徐小娟道:“我和海鸥很小的时候就是关系很好的朋友,原本我们经常在一起玩,但不知从何时起,海鸥忽然和陶鸿成了朋友。我们村子里很多人怕陶鸿,说他是个灾星,不愿靠近他。我爸也不让我和陶鸿接触,久而久之,我和海鸥的关系疏远了一些。不过这无关紧要,我知道他的吊坠是怎么来的。”

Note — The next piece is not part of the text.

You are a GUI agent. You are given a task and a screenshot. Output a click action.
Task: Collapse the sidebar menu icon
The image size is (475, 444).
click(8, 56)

沈星暮冷声道:“我对你和林海鸥的关系不感兴趣,你应该直接说重点。”
徐小娟道:“那是我离开村子前的最后一个暑假。海鸥因为曾虔老师的事情,变得失魂落魄,很少找我玩。不过有一天,她忽然找到我,叫我一起上山打猎。村后的大山可是我们村子的禁忌,我不敢去,她就和陶鸿一起上了山,我则在山脚下等他们回来。他们去了一下午,回来的时候,她脖子上就有了那个狼牙吊坠。”
沈星暮问:“什么叫因为曾虔?曾虔是林海鸥杀的吗?”
徐小娟立刻捂住嘴,讪讪地笑道:“我说过曾虔老师吗?你可能听错了。”
沈星暮当然不会听错,他知道徐小娟忽然改口是想替林海鸥做掩护。他没有继续追问,毕竟狼牙吊坠的信息比曾虔的死更有价值。
沈星暮淡淡问道:“然后呢?”
徐小娟蹙着眉思索片刻,压低声音说道:“不管你们信不信,那时候我的确看到海鸥身上沾满了血,而且她脖子上的吊坠也好像发出了奇怪的笑声。我以为见鬼了,但只过了一小会,海鸥又变得正常无比。她身上没有血,吊坠也没有发出笑声。”
沈星暮意识到恶念空间的存在之后,世上再离奇的事情都不足以让他惊讶。如果徐小娟没说谎,他就不认为她看错了。他沉思片刻,问:“林海鸥的狼牙吊坠是陶鸿做的吗?”